Die Energiebranche wartet seit langem auf eine Strategie zum Bau wasserstofffähiger Gaskraftwerke bis 2030. Bis dahin sollen erneuerbare Anlagen massiv ausgebaut werden. Das Ziel der Bundesregierung lautet: 80 Prozent des Stroms sollen 2030 aus erneuerbaren Energiequellen stammen. Derzeit ist es etwas mehr als die Hälfte. 

Wir lösen mit unseren Entscheidungen auch das klassische Henne-Ei-Problem.

Robert Habeck, Wirtschaftsminister

Bundeswirtschaftsminister Robert Habeck (Grüne) hatte sich für eine staatliche Förderung ausgesprochen, die sich im Milliardenbereich bewegen könnte. FDP-Politiker hatten auf die hohen Kosten einer Förderung verwiesen und „Technologieoffenheit“ gefordert.

▶ **ARBEITSSCHRITTE**
1) Welcher Anteil des Stroms soll nach dem Ziel der Bundesregierung laut Textausschnitt 2030 aus erneuerbaren Energiequellen stammen?
2) Kopieren Sie aus dem Textausschnitt wortgetreu die Stelle, die mit den Worten beginnt, in denen „Die Energiebranche wartet“ steht, und mit „das klassische Henne-Ei-Problem.“ endet.
Stützen Sie sich ausschließlich auf den Textausschnitt.

▶ **BEREITGESTELLTE DATEN**
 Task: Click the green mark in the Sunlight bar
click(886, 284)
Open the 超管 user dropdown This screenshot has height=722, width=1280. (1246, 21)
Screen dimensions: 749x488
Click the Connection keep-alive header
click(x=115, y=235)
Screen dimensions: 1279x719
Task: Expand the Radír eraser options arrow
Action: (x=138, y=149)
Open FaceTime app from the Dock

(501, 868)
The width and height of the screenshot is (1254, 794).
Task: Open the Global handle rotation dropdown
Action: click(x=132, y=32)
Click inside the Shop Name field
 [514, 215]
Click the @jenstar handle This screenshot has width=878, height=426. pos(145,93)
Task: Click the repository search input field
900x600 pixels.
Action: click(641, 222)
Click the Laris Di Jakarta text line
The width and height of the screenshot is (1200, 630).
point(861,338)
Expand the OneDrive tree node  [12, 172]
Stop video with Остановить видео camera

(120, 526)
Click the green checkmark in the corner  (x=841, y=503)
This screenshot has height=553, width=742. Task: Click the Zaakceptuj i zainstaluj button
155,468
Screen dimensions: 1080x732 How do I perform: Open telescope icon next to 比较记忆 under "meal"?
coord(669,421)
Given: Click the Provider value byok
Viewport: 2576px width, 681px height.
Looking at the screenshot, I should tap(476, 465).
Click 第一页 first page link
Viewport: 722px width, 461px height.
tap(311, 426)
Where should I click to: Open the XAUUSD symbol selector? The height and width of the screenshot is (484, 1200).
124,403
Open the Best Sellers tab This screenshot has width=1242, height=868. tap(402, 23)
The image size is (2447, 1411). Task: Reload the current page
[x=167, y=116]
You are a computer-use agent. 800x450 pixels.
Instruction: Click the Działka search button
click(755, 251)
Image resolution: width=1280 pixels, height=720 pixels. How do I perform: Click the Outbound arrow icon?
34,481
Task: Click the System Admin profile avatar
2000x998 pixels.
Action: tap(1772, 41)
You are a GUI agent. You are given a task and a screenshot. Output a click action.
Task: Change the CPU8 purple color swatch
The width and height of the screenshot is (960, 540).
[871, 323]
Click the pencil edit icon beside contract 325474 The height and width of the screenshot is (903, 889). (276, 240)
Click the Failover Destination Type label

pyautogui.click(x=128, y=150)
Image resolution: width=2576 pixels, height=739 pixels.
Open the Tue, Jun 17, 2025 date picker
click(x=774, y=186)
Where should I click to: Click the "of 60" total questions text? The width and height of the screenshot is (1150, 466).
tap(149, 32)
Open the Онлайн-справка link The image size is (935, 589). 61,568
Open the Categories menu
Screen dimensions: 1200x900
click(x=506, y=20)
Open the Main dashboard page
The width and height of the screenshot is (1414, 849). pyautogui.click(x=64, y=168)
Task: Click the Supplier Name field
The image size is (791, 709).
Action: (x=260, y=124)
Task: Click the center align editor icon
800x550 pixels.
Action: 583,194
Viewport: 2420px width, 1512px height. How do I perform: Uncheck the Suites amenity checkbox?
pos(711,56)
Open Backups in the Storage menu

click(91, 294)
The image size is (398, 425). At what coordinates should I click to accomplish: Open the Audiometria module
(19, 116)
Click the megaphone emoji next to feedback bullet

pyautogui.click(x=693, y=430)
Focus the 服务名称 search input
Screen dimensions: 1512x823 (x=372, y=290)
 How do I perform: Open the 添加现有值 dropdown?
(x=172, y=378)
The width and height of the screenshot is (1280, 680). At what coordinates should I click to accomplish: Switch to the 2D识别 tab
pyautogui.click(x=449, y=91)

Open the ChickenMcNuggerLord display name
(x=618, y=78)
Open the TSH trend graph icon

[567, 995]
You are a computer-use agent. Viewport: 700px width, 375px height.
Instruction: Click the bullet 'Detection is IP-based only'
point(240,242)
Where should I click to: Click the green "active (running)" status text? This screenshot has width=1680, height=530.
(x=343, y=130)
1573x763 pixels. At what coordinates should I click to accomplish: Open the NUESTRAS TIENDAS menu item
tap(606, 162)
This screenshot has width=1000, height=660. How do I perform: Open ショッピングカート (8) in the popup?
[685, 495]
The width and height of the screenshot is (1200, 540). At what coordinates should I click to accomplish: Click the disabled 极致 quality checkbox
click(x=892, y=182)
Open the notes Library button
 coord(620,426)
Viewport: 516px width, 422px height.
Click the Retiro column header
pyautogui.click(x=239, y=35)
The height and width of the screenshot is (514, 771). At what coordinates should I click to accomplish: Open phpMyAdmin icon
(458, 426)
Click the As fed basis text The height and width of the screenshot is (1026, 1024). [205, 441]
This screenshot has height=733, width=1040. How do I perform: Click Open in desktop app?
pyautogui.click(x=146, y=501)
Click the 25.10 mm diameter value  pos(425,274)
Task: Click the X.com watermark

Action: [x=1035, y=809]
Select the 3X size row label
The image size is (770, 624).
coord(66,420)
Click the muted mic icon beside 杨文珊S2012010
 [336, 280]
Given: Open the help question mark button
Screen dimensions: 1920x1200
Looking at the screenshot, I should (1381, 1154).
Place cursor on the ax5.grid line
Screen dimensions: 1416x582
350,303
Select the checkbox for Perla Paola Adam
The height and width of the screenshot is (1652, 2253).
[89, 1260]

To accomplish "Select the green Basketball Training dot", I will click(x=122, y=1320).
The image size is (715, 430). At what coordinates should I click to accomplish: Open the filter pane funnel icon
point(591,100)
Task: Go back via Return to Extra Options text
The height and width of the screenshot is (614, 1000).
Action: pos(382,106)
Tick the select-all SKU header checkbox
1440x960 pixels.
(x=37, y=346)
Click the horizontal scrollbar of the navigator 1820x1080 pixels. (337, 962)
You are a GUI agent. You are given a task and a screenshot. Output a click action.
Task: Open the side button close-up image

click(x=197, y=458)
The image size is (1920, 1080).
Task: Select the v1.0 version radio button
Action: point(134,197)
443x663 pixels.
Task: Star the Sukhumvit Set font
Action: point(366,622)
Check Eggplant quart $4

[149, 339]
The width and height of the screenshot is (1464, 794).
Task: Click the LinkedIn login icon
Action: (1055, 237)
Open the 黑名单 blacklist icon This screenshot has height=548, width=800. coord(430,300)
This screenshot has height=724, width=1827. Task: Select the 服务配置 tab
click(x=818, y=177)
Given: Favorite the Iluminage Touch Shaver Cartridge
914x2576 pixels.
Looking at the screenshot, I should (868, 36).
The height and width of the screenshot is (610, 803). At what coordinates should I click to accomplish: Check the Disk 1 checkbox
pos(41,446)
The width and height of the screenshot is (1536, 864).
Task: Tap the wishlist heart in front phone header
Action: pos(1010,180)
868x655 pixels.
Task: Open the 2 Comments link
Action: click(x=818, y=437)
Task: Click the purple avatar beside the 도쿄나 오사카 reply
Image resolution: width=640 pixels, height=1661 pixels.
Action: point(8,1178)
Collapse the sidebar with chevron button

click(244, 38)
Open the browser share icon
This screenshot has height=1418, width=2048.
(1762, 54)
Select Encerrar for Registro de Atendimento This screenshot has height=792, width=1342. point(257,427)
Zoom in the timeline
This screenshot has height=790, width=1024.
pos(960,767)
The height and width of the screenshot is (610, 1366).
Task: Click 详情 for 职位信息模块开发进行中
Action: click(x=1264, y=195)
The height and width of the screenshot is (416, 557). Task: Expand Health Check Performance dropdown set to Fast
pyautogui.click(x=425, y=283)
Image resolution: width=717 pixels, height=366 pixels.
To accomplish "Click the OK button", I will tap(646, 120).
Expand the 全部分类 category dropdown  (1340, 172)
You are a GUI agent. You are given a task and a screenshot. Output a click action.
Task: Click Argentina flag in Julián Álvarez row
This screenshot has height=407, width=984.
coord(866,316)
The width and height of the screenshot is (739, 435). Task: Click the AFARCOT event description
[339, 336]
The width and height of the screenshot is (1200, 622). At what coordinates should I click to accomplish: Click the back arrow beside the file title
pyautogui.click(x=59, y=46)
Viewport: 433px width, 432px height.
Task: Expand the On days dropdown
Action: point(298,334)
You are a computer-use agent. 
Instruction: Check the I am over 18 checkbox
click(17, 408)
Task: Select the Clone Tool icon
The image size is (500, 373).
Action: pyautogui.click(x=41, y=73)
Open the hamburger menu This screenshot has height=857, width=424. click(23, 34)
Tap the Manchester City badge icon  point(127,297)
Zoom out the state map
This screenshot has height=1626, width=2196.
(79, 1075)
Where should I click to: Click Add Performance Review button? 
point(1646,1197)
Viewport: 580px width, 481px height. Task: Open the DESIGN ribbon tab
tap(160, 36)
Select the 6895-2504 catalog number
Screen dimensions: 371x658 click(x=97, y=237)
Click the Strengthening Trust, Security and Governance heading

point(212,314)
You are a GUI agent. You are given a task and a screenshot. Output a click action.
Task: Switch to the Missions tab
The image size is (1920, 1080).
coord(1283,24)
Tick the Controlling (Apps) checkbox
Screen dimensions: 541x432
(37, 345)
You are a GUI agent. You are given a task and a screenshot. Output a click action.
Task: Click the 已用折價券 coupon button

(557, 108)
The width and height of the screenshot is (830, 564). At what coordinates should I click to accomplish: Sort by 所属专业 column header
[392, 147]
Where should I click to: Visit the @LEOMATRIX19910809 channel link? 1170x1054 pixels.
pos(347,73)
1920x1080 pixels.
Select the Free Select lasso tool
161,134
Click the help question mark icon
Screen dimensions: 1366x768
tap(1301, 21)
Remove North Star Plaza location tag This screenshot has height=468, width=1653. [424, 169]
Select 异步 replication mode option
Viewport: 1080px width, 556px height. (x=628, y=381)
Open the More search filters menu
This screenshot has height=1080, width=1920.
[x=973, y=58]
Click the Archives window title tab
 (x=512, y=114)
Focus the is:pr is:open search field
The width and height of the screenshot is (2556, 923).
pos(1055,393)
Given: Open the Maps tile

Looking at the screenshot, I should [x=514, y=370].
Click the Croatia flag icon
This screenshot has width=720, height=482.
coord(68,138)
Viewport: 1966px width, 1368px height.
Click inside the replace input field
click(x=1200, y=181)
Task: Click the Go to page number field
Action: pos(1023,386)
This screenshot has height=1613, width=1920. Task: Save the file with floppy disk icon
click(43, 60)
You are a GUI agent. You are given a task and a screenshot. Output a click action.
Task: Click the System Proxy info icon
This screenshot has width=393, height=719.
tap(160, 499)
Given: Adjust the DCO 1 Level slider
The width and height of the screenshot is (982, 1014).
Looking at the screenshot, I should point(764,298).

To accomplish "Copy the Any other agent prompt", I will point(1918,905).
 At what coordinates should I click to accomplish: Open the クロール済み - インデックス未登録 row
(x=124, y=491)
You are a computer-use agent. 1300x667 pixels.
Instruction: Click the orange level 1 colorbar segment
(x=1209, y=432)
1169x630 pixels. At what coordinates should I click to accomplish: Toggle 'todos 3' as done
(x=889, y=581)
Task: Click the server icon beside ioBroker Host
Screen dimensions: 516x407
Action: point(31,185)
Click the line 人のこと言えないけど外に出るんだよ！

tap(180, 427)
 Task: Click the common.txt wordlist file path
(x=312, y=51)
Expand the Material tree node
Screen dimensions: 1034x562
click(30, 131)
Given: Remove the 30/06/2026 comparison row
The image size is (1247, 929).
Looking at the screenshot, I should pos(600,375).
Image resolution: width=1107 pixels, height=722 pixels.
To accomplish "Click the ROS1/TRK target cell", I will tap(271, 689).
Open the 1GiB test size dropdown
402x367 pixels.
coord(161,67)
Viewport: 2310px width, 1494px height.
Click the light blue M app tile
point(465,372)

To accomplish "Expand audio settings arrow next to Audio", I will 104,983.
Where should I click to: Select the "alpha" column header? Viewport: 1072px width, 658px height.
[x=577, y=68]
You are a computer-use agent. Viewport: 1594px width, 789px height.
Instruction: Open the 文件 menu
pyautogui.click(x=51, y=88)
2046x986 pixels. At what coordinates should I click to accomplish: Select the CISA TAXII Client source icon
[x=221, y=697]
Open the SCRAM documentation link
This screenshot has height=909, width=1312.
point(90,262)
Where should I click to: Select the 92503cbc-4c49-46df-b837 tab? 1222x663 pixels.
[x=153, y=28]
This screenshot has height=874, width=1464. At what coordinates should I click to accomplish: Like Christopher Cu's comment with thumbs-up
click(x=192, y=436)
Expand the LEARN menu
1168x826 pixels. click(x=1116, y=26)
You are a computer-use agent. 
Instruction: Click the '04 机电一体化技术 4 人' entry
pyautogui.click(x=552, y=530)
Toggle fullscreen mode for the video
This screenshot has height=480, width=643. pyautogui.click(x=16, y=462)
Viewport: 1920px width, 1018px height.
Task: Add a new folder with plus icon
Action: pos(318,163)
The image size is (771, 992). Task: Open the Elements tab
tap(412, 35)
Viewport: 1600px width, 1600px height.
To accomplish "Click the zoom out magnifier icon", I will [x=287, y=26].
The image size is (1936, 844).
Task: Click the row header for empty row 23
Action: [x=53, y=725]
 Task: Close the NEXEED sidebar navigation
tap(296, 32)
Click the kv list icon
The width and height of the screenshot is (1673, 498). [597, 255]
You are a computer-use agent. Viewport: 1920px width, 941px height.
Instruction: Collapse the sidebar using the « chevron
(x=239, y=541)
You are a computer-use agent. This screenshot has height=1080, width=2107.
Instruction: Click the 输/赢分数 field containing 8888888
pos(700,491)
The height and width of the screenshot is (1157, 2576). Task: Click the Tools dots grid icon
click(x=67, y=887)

▶ **LÖSUNGEN IM EINZELNEN**
1) 80 Prozent

2)
Die Energiebranche wartet seit langem auf eine Strategie zum Bau wasserstofffähiger Gaskraftwerke bis 2030. Bis dahin sollen erneuerbare Anlagen massiv ausgebaut werden. Das Ziel der Bundesregierung lautet: 80 Prozent des Stroms sollen 2030 aus erneuerbaren Energiequellen stammen. Derzeit ist es etwas mehr als die Hälfte. 

Wir lösen mit unseren Entscheidungen auch das klassische Henne-Ei-Problem.